Overcast and grey but there's always the promise...

Of future sunlight, somewhere if not here, although one of the weather mages is gambling on a sunny afternoon with temperatures in the mid-50s. It is Thursday in the 3rd Week of Lent (Introibo; the Mass is Salus populi ego sum)-- in spite of the housemate's attempt at confusing me by taking out the trash bin and the recycling bin last evening: the WMEs come on Fridays and we take the bins out the afternoon or evening before, Thursdays. Today. And the recycling isn't being picked up this week, either (every second week it happens), but since I myself have regularly to check the calendar he gets a pass there. The fact that none of the other six customers of this particular trash collection business on Morningside Drive had their bins out would have given me pause, I imagine. 



This morning's more serious confusion arose because after praying Matins and Lauds of today, of Thursday, of the Lenten feria, the collect turns out to be more suitably that of the martyrs Saints Cosmas and Damian, whose feast is on September 27th.

Short problem a:
Pull out every line of the rows that contains the string "width". Case counts.

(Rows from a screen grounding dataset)
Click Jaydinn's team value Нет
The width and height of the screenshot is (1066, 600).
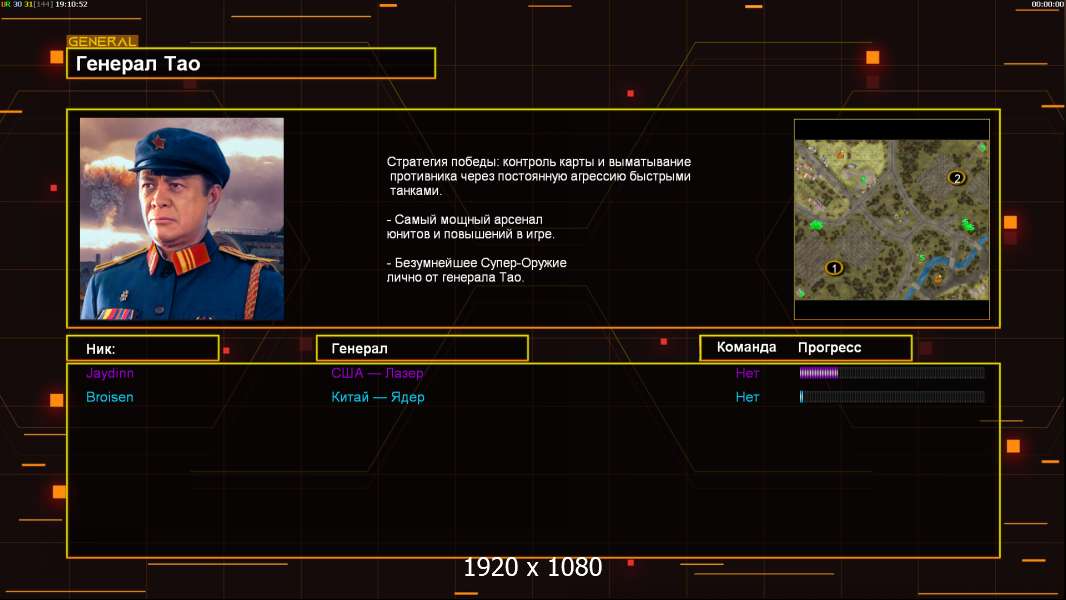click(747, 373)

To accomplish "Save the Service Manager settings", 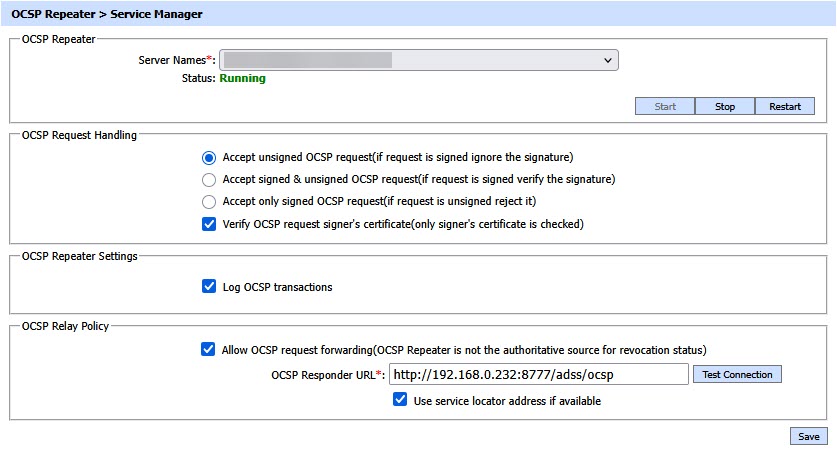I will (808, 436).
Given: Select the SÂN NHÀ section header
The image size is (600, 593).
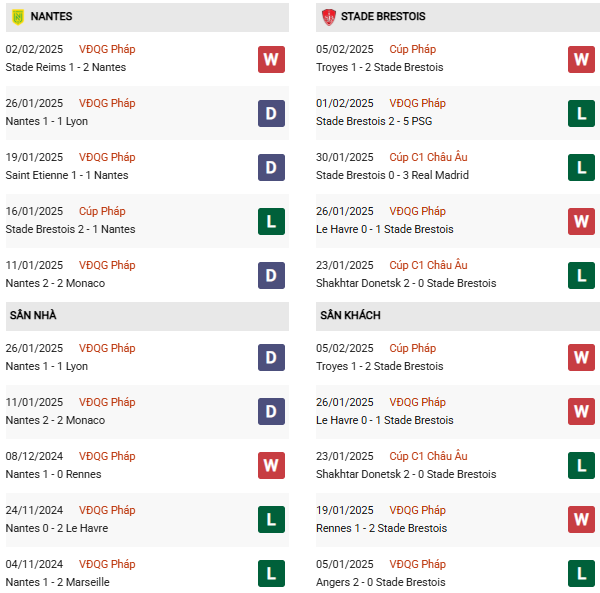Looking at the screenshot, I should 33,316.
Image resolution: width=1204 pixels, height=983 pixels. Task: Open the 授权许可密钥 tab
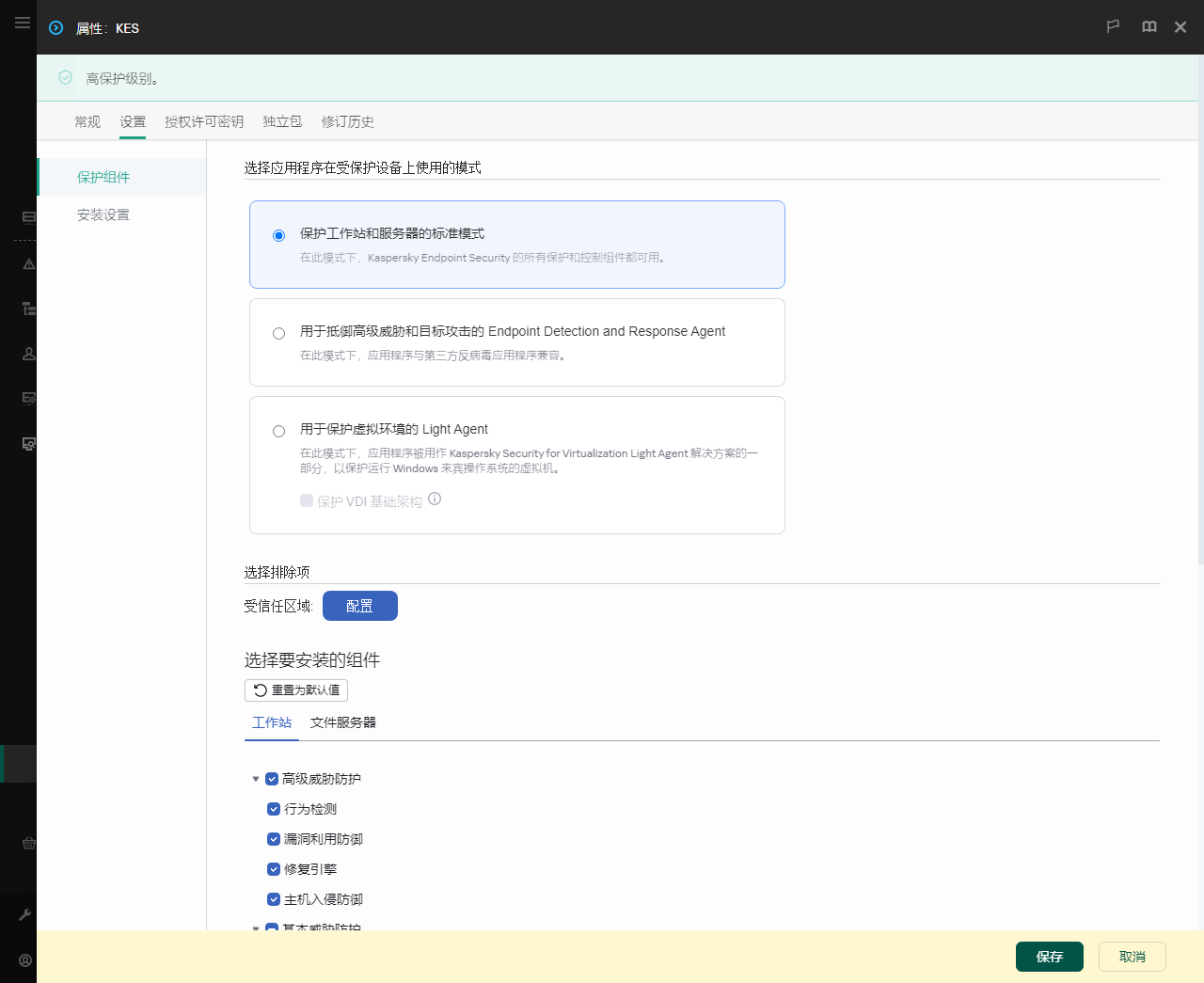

Short problem b:
List every number written in digits in the diary entry.

Right answer a:
The width and height of the screenshot is (1066, 600).
Image resolution: width=1204 pixels, height=983 pixels. Task: Open the 授权许可密钥 tab

Right answer b:
- mid-50s
- 3rd
- 27th